─── Document passage

Finance Bulk Import

Overview

Two import modes:

•Excel / CSV — write or reuse a cached parser script; regenerate only if column format changed
•Image — read the image to extract structured data, then insert each transaction via CLI

Paths

•Project root: ~/codespace/personal-finance-tracker/
•CLI: ~/codespace/personal-finance-tracker/cli.py
•Parser cache dir: ~/codespace/personal-finance-tracker/bulk_parsers/
•Cached Excel parser: ~/codespace/personal-finance-tracker/bulk_parsers/excel_parser.py
•Cached column signature: ~/codespace/personal-finance-tracker/bulk_parsers/excel_columns.json

Flow A: Excel / CSV File

A1 — Ensure parser directory exists

bash

mkdir -p ~/codespace/personal-finance-tracker/bulk_parsers

A2 — Read column headers from the file

For .xlsx / .xls:

bash

python3 -c "
import openpyxl, json
wb = openpyxl.load_workbook('FILE_PATH', read_only=True, data_only=True)
ws = wb.active
headers = [str(c.value).strip() for c in next(ws.iter_rows(min_row=1, max_row=1))]
print(json.dumps(headers))
"

For .csv:

bash

python3 -c "
import csv, json
with open('FILE_PATH') as f:
    headers = next(csv.reader(f))
print(json.dumps(headers))
"

If openpyxl is missing:

bash

sudo apt install -y python3-openpyxl

A3 — Check for existing parser

Check if both of these exist:

•bulk_parsers/excel_parser.py
•bulk_parsers/excel_columns.json

If both exist, read the stored columns:

bash

cat ~/codespace/personal-finance-tracker/bulk_parsers/excel_columns.json

Compare stored columns vs current file columns (order-insensitive set comparison):

•Columns match exactly → skip to A5 (reuse parser, zero tokens wasted)

──────
─── Information given

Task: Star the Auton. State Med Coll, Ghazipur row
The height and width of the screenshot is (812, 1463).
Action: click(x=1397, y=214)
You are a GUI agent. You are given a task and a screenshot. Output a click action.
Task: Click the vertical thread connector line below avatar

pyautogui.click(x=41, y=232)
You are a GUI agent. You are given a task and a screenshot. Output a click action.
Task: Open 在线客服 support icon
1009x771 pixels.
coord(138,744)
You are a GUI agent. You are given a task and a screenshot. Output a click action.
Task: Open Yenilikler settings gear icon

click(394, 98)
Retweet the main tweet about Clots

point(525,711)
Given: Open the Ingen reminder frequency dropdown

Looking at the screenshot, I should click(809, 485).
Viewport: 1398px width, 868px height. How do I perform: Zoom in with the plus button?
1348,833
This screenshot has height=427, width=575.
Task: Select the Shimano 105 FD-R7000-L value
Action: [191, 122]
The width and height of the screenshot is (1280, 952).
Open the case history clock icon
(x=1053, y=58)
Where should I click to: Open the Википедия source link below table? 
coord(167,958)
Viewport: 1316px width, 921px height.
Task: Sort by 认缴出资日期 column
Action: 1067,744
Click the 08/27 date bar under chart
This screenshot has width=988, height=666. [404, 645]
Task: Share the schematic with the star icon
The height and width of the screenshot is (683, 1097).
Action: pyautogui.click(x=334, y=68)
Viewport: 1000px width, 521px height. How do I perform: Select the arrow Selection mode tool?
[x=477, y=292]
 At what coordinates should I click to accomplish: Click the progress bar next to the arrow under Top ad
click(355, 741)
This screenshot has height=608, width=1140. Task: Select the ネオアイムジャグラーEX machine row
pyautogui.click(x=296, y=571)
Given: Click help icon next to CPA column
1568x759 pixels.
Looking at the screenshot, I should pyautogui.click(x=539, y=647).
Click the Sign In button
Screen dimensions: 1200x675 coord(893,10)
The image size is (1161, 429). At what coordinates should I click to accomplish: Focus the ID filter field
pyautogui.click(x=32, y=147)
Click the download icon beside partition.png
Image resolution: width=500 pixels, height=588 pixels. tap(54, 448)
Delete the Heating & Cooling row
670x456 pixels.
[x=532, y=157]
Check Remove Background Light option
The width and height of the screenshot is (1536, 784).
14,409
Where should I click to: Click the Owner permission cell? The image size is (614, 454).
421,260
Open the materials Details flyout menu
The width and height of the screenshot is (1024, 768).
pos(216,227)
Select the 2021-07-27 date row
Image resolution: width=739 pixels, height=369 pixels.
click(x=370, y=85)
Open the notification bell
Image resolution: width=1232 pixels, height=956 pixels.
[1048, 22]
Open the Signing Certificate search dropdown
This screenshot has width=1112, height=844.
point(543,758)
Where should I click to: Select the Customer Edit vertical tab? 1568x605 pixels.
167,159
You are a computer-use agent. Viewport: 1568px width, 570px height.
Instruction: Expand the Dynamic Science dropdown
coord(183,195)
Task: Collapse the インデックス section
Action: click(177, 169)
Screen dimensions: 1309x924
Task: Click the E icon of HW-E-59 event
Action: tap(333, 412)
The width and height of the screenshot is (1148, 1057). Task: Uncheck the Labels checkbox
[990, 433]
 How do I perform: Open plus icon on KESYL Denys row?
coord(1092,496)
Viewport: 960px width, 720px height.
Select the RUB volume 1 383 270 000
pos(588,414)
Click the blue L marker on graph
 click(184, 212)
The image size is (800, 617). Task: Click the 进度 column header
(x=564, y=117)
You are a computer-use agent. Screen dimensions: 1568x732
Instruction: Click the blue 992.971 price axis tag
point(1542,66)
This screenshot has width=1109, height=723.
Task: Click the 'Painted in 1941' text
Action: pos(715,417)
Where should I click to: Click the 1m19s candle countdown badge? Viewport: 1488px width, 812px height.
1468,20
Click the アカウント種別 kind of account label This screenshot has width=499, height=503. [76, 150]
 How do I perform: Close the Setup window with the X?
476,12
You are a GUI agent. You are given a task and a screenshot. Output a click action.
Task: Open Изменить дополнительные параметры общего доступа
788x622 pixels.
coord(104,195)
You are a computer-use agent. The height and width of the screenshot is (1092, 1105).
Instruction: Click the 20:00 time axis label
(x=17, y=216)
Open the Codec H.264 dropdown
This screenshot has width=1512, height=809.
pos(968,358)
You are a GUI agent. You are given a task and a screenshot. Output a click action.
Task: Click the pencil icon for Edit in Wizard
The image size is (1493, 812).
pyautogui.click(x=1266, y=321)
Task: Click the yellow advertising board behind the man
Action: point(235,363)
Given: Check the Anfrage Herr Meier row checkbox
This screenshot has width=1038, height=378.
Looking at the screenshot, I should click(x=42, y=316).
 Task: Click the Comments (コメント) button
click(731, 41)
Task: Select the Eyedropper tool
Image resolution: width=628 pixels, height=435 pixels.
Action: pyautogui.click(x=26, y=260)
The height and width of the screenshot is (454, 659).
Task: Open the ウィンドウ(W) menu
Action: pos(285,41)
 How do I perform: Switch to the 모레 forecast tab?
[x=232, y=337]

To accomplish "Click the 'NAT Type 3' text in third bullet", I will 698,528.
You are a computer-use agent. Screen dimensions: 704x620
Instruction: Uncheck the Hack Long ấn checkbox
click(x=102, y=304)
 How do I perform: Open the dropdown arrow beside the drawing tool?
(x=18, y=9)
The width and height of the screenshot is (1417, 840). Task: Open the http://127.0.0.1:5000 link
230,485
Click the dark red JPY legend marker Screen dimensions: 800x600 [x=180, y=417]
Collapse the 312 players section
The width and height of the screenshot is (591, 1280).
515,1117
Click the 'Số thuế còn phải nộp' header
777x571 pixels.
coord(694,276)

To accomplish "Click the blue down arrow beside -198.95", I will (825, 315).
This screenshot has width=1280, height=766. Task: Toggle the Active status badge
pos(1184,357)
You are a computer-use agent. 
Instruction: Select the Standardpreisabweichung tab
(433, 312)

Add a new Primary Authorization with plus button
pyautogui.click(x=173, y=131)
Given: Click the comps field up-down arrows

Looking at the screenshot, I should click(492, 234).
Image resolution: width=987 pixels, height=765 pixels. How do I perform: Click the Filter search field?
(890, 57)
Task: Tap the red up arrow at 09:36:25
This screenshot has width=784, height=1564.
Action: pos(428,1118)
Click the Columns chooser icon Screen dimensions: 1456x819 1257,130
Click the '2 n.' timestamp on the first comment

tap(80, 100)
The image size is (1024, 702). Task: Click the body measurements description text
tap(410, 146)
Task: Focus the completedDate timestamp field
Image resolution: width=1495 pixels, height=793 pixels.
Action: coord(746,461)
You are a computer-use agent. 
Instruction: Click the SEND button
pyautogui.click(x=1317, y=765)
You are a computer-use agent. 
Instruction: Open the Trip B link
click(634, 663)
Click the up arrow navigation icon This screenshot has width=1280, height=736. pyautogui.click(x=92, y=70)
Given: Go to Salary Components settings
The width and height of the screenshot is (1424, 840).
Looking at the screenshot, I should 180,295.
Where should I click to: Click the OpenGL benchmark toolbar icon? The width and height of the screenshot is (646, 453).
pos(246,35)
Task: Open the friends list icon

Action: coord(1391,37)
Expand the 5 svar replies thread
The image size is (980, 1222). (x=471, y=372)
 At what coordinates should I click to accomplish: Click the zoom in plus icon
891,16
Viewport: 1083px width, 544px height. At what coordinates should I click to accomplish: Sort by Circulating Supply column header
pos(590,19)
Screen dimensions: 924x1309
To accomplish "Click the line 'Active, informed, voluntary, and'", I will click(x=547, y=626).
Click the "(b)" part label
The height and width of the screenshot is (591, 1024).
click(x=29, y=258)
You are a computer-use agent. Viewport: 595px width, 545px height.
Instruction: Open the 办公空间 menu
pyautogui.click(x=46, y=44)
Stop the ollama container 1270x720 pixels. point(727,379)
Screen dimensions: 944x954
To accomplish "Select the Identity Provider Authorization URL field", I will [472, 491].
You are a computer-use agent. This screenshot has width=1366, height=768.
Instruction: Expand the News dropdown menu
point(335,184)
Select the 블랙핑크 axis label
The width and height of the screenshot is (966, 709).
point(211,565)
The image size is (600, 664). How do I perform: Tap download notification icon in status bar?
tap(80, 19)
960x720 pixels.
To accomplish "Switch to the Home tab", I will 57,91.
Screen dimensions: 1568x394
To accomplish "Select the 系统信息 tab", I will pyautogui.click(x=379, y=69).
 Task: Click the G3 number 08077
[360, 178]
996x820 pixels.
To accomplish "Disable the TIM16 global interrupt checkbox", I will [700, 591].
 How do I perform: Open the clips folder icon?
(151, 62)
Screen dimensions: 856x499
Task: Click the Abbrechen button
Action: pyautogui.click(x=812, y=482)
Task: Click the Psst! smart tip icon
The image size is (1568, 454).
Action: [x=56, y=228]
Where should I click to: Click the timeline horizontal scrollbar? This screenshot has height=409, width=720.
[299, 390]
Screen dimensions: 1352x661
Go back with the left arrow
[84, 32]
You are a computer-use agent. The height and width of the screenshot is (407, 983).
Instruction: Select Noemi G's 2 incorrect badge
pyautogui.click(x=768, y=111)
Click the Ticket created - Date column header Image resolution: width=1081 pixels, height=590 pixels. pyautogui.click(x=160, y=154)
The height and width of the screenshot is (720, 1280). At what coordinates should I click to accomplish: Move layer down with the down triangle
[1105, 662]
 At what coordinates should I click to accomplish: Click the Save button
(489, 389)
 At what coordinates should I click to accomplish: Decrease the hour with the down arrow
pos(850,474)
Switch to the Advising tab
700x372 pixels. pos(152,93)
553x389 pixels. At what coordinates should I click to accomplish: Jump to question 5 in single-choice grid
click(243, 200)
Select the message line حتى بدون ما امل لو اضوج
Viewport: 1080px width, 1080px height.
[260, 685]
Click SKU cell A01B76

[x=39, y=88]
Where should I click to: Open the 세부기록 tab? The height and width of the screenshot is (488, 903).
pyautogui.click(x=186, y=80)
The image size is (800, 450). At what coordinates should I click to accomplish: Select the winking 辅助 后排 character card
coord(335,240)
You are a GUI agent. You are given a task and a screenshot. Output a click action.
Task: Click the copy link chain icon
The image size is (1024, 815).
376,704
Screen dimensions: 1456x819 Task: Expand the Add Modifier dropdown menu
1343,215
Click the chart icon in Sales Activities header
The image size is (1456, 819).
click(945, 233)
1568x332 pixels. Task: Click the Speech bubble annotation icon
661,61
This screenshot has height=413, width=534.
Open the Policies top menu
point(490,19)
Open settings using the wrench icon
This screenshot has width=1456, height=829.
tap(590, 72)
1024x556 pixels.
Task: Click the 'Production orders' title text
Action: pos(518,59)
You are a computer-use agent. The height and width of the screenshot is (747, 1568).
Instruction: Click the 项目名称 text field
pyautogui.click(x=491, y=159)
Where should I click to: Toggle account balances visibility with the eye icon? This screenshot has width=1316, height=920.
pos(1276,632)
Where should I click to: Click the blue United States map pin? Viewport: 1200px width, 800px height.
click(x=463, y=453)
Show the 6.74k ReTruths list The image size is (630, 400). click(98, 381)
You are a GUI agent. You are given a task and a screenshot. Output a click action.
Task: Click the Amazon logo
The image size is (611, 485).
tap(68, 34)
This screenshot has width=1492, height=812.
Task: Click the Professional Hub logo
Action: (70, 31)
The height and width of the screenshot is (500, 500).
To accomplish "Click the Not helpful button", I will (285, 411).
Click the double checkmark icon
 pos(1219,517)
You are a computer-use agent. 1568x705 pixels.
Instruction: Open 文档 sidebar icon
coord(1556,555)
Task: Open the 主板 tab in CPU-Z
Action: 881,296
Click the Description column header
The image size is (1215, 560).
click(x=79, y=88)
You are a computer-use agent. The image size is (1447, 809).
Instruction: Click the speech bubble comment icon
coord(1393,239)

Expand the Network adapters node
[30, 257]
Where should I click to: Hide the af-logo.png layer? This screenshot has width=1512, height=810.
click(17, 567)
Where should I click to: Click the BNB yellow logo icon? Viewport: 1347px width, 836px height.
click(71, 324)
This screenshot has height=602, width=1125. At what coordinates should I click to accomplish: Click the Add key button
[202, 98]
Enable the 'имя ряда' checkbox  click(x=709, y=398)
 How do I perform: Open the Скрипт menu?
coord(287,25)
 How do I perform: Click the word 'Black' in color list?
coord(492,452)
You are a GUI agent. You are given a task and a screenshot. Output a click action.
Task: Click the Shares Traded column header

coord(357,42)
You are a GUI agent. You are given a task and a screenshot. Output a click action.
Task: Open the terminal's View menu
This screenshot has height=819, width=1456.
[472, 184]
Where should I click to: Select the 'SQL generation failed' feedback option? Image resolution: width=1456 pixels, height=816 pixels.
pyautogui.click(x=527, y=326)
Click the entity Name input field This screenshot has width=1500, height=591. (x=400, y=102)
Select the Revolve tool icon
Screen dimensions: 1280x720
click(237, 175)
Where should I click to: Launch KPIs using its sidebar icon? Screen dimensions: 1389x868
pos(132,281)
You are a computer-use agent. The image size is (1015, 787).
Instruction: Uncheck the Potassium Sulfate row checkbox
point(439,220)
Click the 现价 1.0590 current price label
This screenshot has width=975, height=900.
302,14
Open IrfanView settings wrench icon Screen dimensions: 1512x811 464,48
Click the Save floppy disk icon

──────

**Required task 1:**
On the finance bulk import page, what kind of comparison is used to check the stored columns against the current file's columns?
**Required task 2:**
Write what comes next on the finance bulk import page, starting after its last line.
The records have no role here.

**Response 1:**
An order-insensitive set comparison.

**Response 2:**
•Columns differ → go to A4 (replace parser)
•Files don't exist → go to A4 (create parser)

A4 — Write new parser (replace if outdated)

If replacing, delete old files first:

bash

rm -f ~/codespace/personal-finance-tracker/bulk_parsers/excel_parser.py \
      ~/codespace/personal-finance-tracker/bulk_parsers/excel_columns.json

Then write bulk_parsers/excel_parser.py based on the actual columns found. The script must:

•Accept the file path as sys.argv[1]
•Read all data rows (skip header row)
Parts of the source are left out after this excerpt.